Emirati Arabi Uniti, una grande opportunità

Gli Emirati Arabi Uniti sono una opportunità per le aziende italiane, sia per quanto riguarda le attività commerciali, sia per la produzione delocalizzata. Alcuni dati: gli EAU sono composti da sette Emirati (Abu Dhabi, Dubai, Sharjah, Ajman, Umm Al Qaiwain, Ras Al Khaimah e Fujairah), hanno una popolazione complessiva di circa nove milioni di abitanti e nel solo 2013 hanno importato dai tre principali paesi europei (Germania, Gran Bretagna e Italia) oltre 20 miliardi di euro di merci, raddoppiando in otto anni il volume di importazioni. Per l’Italia rappresentano l’ottavo Paese verso cui esportiamo, con un volume di circa 5 miliardi nel 2013. Il PIL cresce del 4%, ogni anno, negli ultimi 4 anni.

Oltre 200 fiere si tengono ogni anno tra Dubai, Abu Dhabi e Sharjah, per un totale complessivo di oltre 600 giornate fieristiche.
E’ evidente che, pur considerando la elevata capacità di spesa degli emiratini benestanti, buona parte delle merci importate non sono utilizzate dal mercato interno ma riesportate verso altri paesi; la sola Dubai è il terzo centro di riesportazione al mondo. E’ questa una delle particolarità del Paese, che funge da ponte tra l’Occidente e l’Oriente. Basti pensare che il porto di Dubai è il quarto porto commerciale al mondo per numero di navi in transito, e che il suo aeroporto nel 2012 ha registrato il passaggio di quasi 10 milioni di turisti, 66 milioni di passeggeri complessivi nel 2013.

E’ abbastanza evidente che le aziende italiane possono avere delle grandi opportunità commerciali; l’elevata qualità e il gusto italiani sono molto apprezzati, ma i prodotti devono essere competitivi anche per il prezzo. Insomma, nessun regala nulla: le aziende che vogliono approcciare questi mercati devono avere un alto standard qualitativo e prezzi concorrenziali, oltre ad un buon prodotto.

**Record forniti:**
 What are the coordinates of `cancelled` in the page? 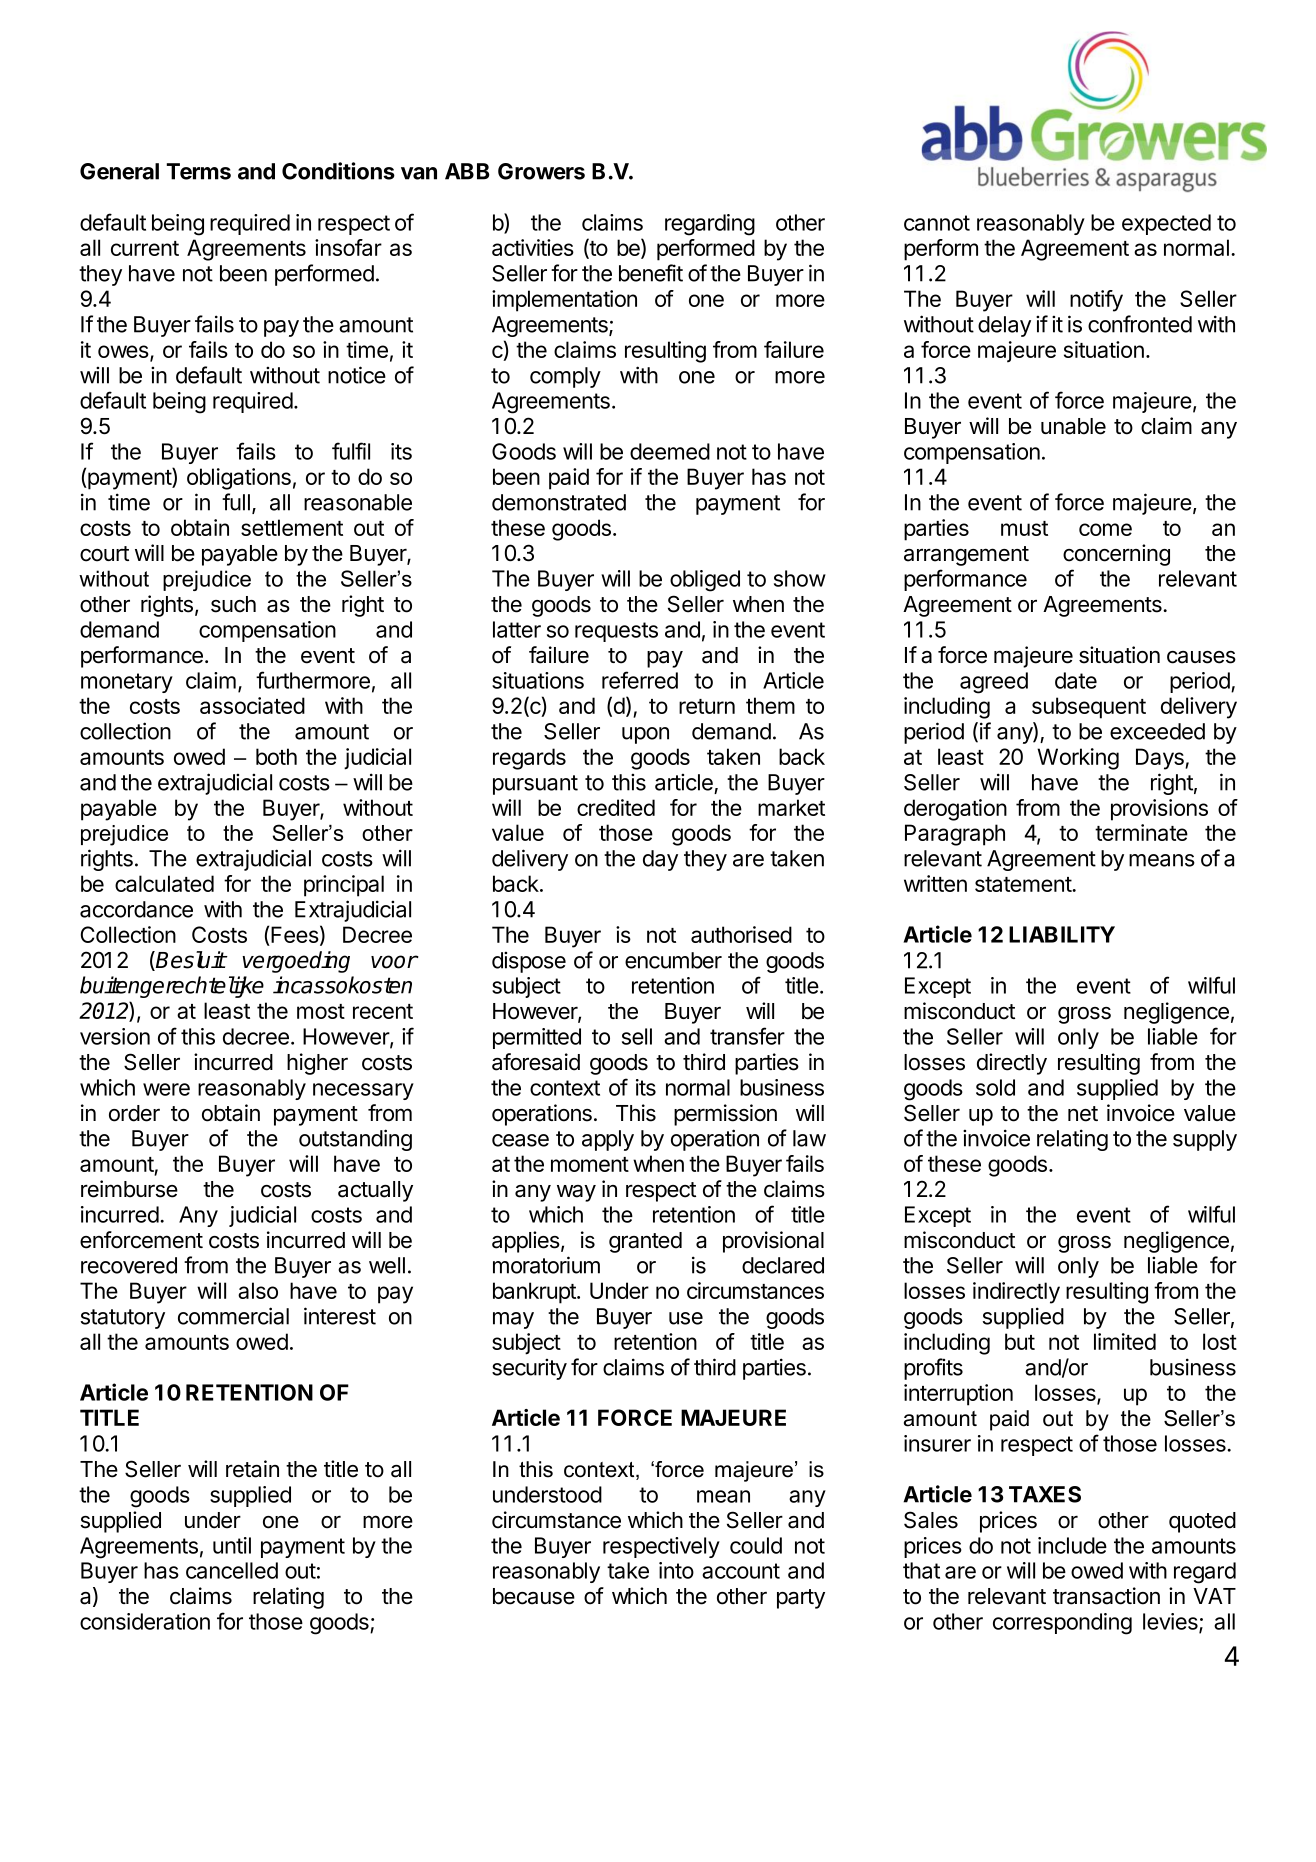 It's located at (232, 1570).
* * *
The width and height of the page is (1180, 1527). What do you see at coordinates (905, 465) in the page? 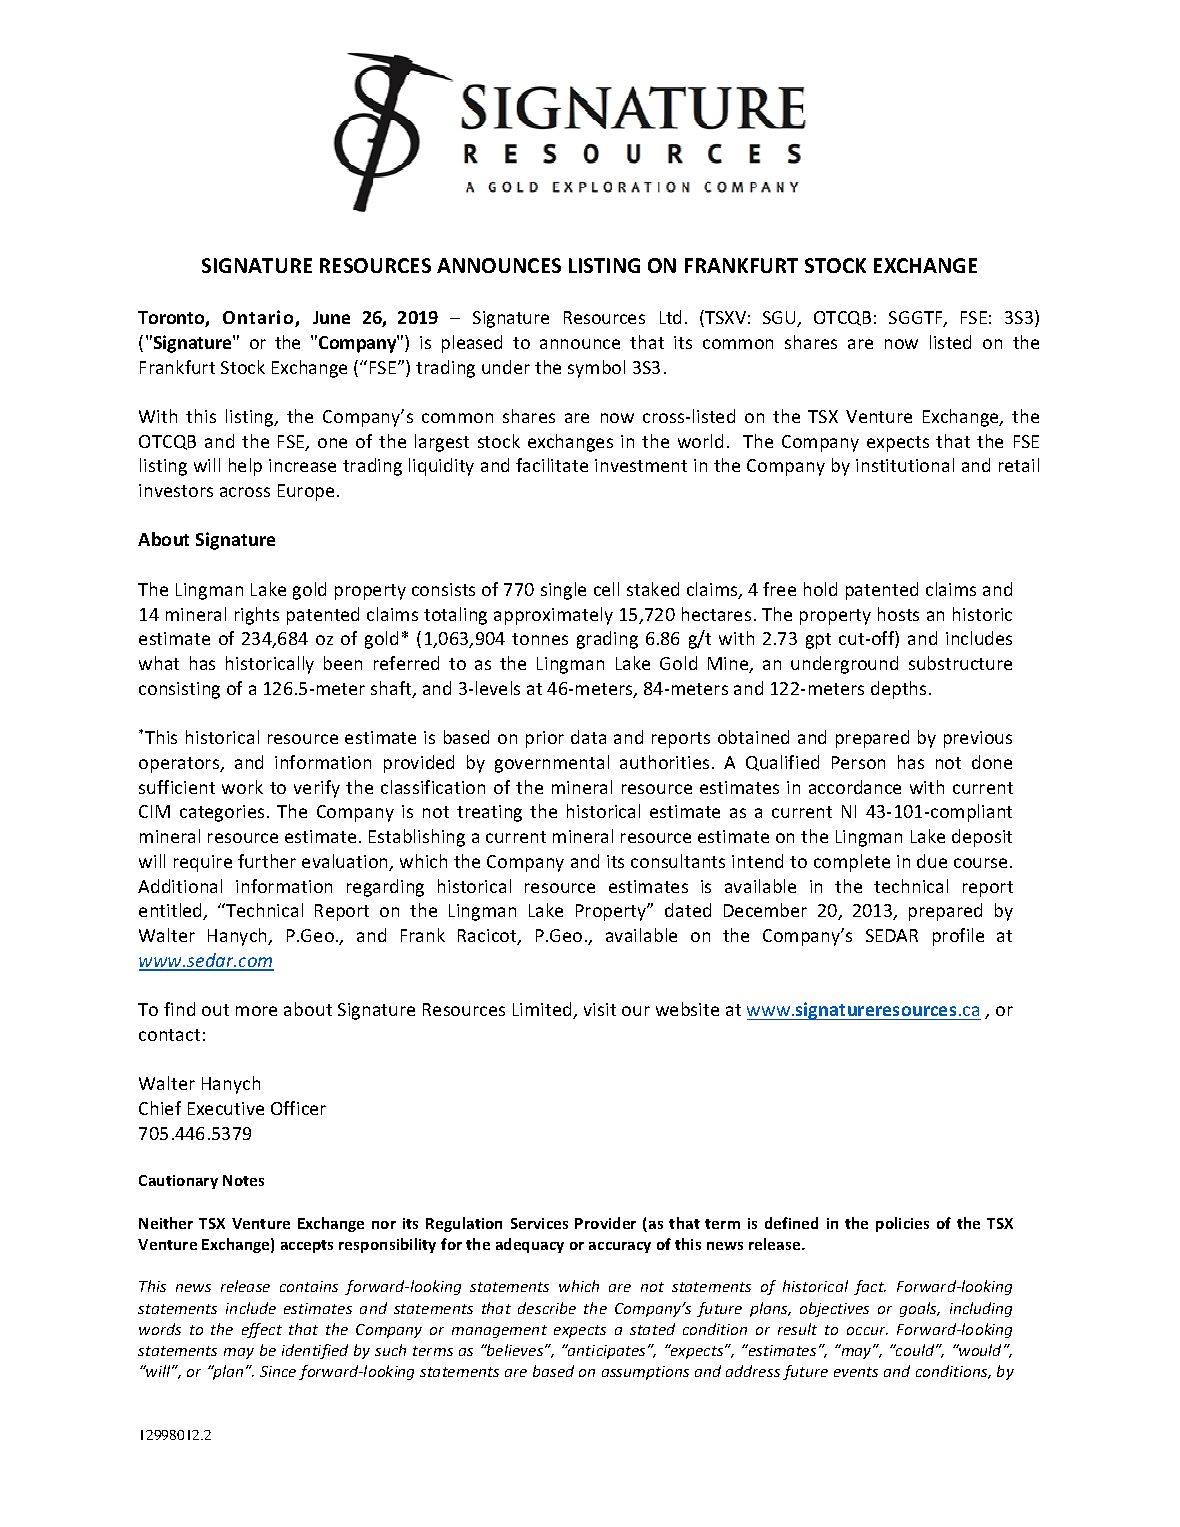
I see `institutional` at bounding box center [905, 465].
==
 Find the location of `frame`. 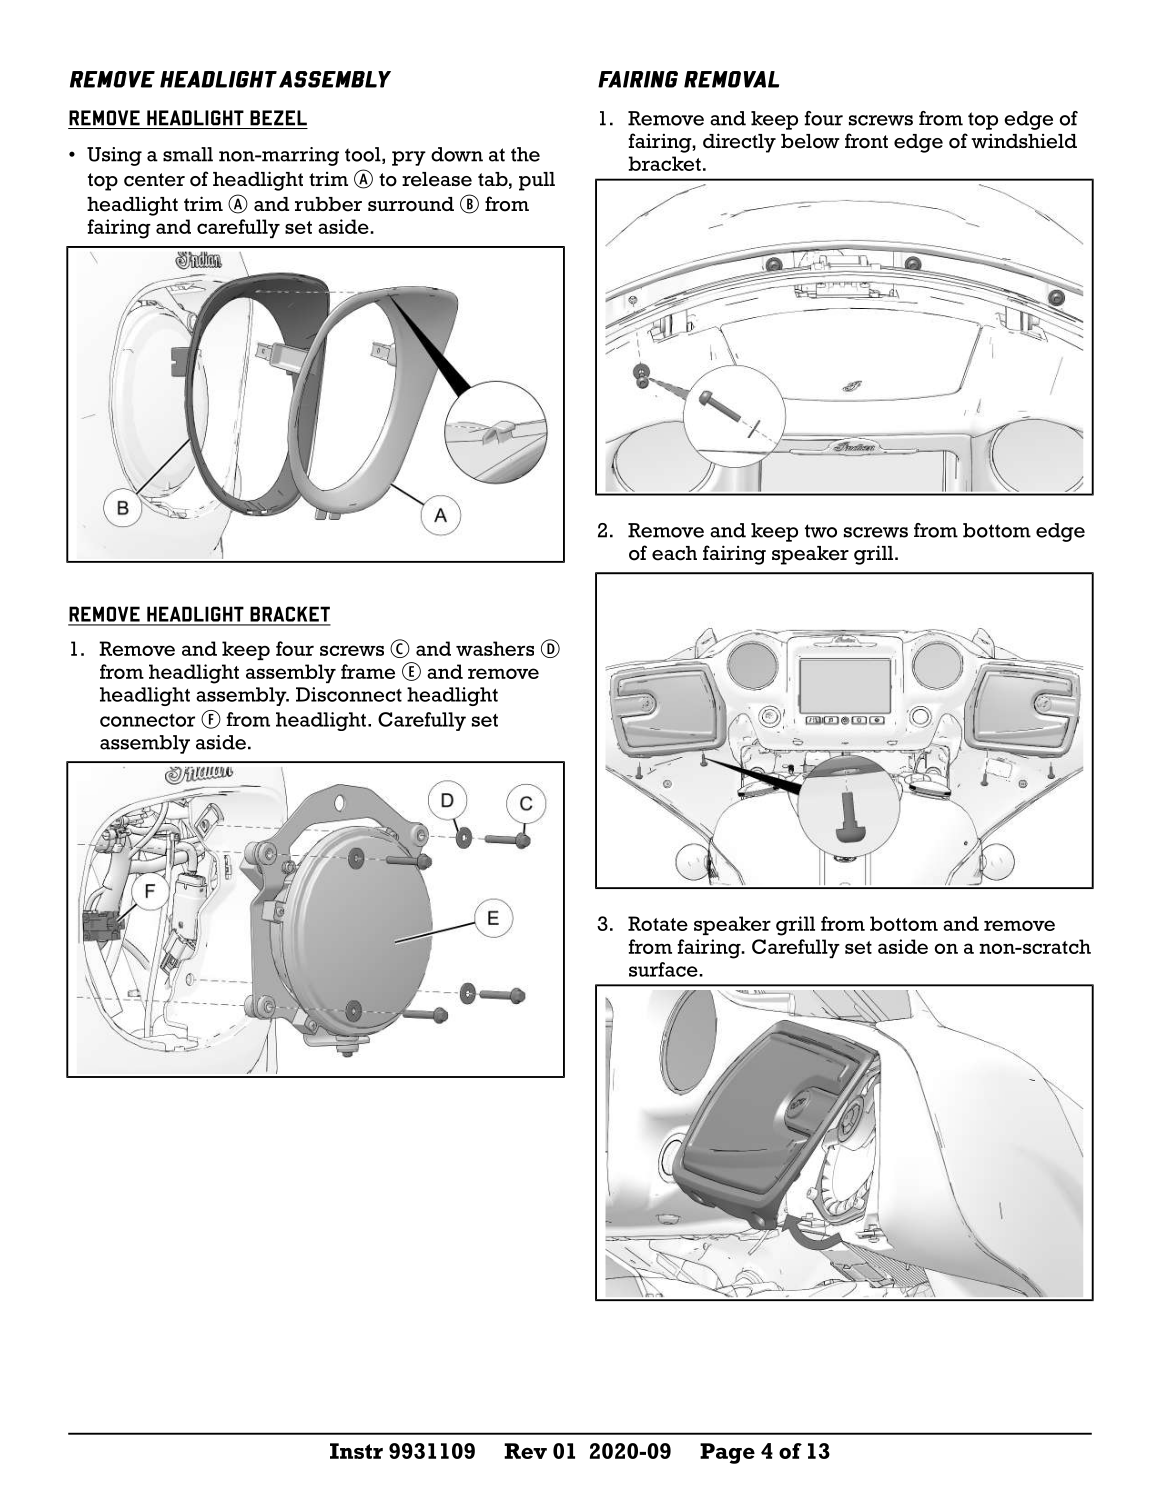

**Compiti richiesti:**
- a) Elenca gli Emirati che, secondo il testo sugli Emirati Arabi Uniti, compongono il Paese.
- b) Scrivi il seguito del testo sugli Emirati Arabi Uniti, riprendendo dopo la sua ultima frase.
I record costituiscono un materiale a sé, distinto dal testo.

**Risposte ai compiti:**
- a) Abu Dhabi, Dubai, Sharjah, Ajman, Umm Al Qaiwain, Ras Al Khaimah, Fujairah

- b)
Ma oltre a questo, ci sono altre ragioni che potrebbero incentivare le aziende a prendere in considerazione questo mercato.
Ad esempio può essere interessante la costituzione di una società, considerato il vantaggio dell’esenzione fiscale e i costi (inferiori da quattro a otto volte) della manodopera.

Sono essenzialmente tre le tipologie societarie, con diverse forme costitutive:
Tipologia Commerciale, che consente al titolare di importare, esportare e vendere specifici beni o prodotti.
Tipologia Industriale, richiesta per l’installazione e l’esercizio di attività industriali limitatamente a specifici prodotti o processi manifatturieri.
Tipologia Professionale o servizi, per professionisti, fornitori di servizi o artigiani.

Per la forma societaria, si può costituire una Limited Liability Company, con un partner emiratino che deve essere socio minimo al 51%, la società riceve una licenza ad operare sul territorio.
Oppure si può aprire una filiale, che non necessita del socio locale e può essere interamente posseduta dalla casa madre; tuttavia deve essere nominato uno sponsor, persona fisica o azienda, di cittadinanza EAU.
E’ possibile anche ottenere una Licenza Professionale, in pratica una ditta individuale ma solo per le attività professionali. ed è obbligata a nominare una agente locale emiratino.

Anche un Ufficio di Rappresentanza è una soluzione, se si vuole limitare l’attività al marketing e alle pubbliche relazioni.
La caratteristica più allettante degli Emirati sono però le Zone Franche, vere e proprie “oasi” per le aziende.
La maggior parte delle zone ha un settore di specializzazione specifico: finanziario, internet, media, hi tech e così via. Alcune invece accettano aziende di diversa natura.

Ogni zona franca è gestita da un organismo ad hoc responsabile della registrazione delle aziende e la concessione della licenza per operare nella zona. Le regole e le procedure per ottenere le autorizzazioni variano in ogni zona. Le società consolidate all’interno di una zona franca sono considerate imprese straniere per la legge degli Emirati Arabi Uniti, e hanno bisogno di una societa’ locale per svolgere le attività di business nel Paese.

Caratteristiche generali sono che la proprietà può essere straniera al 100%, nessuna tassa sulla società per 15 anni (rinnovabile), la libertà di rimpatriare il patrimonio netto e gli utili, niente tasse sul reddito individuale, l’esenzione totale dai dazi doganali per l’importazione nella zona franca, non c’è nessuna restrizione di valuta.

Uno svantaggio invece è rappresentato dal fatto che, le società consolidate all’interno di una zona franca, sono considerate imprese straniere per la legge degli Emirati Arabi Uniti, quindi hanno bisogno di un agente / distributore locale per svolgere le attività di business in tutta l’area del Golfo.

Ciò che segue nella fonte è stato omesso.